■ **Work to be completed**: Going through the data below, please show each line containing the string "account".

■ **Stored records**:
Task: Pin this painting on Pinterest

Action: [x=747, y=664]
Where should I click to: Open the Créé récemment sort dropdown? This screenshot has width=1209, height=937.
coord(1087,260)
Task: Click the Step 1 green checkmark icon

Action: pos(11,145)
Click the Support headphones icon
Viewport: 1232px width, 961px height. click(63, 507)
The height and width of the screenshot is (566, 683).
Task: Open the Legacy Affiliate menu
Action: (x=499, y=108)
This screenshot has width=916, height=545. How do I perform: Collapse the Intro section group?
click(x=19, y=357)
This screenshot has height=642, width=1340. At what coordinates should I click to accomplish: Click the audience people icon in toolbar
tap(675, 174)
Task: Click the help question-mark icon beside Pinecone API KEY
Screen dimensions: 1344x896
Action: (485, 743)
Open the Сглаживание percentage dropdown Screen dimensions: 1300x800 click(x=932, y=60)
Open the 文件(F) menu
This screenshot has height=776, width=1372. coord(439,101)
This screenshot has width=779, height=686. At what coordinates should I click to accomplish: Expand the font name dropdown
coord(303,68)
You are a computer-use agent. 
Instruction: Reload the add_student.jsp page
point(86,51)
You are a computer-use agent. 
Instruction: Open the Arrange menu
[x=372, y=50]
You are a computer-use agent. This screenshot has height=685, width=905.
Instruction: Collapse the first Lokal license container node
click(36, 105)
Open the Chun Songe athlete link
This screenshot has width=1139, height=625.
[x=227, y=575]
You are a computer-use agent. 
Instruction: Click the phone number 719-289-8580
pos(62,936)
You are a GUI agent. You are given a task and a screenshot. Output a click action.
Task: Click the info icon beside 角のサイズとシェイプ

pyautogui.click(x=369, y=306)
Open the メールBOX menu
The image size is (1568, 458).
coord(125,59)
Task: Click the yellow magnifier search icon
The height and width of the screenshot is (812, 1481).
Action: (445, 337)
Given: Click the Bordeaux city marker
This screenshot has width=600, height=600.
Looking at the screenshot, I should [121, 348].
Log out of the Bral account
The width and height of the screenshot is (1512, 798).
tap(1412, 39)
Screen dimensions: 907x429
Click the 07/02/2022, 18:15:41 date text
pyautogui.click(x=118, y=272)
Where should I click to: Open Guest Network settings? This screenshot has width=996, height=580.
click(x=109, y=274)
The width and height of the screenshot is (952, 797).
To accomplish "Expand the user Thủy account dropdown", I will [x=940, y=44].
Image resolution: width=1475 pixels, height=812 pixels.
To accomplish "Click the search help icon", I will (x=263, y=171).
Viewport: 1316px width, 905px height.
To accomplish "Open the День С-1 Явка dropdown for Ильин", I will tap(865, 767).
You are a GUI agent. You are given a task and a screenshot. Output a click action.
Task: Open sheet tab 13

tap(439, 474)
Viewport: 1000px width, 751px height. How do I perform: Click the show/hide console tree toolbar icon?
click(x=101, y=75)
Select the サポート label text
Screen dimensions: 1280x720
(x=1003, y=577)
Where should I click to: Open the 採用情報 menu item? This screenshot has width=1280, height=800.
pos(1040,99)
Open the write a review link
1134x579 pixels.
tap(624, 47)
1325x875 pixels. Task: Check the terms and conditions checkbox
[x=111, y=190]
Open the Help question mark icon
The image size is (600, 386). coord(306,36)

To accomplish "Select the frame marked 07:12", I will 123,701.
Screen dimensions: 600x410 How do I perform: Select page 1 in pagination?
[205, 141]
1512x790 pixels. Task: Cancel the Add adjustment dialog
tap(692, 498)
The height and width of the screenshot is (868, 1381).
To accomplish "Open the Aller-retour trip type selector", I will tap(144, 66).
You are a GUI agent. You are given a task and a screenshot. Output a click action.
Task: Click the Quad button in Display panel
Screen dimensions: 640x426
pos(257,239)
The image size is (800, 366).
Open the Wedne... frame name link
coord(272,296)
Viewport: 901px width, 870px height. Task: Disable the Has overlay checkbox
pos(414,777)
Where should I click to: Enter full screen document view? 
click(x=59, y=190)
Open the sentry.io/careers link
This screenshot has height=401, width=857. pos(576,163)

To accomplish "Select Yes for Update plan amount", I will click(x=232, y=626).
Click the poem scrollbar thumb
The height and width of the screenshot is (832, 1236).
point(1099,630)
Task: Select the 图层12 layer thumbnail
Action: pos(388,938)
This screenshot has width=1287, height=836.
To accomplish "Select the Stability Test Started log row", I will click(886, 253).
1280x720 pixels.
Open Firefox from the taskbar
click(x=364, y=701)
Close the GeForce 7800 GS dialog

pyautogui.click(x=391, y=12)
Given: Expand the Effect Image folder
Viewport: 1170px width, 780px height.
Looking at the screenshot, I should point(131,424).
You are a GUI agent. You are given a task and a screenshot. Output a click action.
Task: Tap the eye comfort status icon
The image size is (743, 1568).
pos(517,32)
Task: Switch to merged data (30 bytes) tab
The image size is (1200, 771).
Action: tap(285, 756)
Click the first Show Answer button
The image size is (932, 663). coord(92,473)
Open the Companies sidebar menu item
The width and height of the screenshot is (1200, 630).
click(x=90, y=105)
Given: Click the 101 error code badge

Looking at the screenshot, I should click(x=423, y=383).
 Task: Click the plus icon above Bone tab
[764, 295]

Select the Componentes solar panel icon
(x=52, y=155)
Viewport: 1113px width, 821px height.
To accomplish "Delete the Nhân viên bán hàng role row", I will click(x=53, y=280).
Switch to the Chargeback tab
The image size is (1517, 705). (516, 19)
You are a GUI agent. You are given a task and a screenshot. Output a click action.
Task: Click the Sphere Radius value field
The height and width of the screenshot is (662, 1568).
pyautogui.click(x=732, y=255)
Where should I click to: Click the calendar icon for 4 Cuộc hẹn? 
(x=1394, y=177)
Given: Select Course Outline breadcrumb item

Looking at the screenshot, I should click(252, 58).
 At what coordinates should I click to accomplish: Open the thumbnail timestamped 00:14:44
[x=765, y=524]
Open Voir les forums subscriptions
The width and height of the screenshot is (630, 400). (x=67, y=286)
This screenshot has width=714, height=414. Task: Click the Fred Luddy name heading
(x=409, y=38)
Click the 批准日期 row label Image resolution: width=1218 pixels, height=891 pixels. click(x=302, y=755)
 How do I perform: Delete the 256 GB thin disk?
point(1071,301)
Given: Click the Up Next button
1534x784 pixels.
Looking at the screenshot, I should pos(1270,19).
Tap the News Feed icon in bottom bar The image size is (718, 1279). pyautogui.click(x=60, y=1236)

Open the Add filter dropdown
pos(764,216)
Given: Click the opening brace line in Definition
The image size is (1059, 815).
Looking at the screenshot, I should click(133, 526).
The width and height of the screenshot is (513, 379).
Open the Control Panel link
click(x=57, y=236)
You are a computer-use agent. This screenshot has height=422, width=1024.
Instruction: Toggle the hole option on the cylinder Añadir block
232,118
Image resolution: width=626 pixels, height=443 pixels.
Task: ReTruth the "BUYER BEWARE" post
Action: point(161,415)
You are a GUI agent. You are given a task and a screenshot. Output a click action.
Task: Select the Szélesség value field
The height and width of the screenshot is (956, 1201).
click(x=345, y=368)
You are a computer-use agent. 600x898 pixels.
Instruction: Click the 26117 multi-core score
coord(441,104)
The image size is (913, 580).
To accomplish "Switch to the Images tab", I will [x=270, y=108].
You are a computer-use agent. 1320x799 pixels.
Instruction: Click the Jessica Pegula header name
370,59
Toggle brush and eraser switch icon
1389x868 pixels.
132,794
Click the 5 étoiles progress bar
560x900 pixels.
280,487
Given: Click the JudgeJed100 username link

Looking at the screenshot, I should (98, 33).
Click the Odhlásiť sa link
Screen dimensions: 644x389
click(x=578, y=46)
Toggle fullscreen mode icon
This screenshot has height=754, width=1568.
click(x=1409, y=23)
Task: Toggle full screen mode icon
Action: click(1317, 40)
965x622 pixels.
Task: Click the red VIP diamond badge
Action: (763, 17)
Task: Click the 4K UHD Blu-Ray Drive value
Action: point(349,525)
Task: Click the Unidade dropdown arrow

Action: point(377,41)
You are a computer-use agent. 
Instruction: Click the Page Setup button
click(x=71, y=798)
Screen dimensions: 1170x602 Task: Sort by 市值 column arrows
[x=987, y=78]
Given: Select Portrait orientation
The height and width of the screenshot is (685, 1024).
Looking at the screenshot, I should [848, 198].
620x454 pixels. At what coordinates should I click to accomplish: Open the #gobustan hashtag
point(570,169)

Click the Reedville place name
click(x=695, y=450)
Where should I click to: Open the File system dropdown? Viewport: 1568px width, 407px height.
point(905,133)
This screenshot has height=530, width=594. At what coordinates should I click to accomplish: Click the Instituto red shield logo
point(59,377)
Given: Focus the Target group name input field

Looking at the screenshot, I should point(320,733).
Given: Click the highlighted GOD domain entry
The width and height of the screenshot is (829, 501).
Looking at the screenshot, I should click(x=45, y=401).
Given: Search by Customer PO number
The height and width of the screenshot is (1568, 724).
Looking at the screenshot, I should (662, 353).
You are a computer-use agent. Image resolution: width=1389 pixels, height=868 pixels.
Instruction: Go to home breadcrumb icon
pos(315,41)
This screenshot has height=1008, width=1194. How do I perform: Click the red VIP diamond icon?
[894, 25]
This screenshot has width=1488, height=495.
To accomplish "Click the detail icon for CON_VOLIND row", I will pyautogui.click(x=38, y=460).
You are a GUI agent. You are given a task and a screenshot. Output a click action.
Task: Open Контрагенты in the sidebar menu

■ **Answer to the exercise**:
Log out of the Bral account
To accomplish "Expand the user Thủy account dropdown", I will [x=940, y=44].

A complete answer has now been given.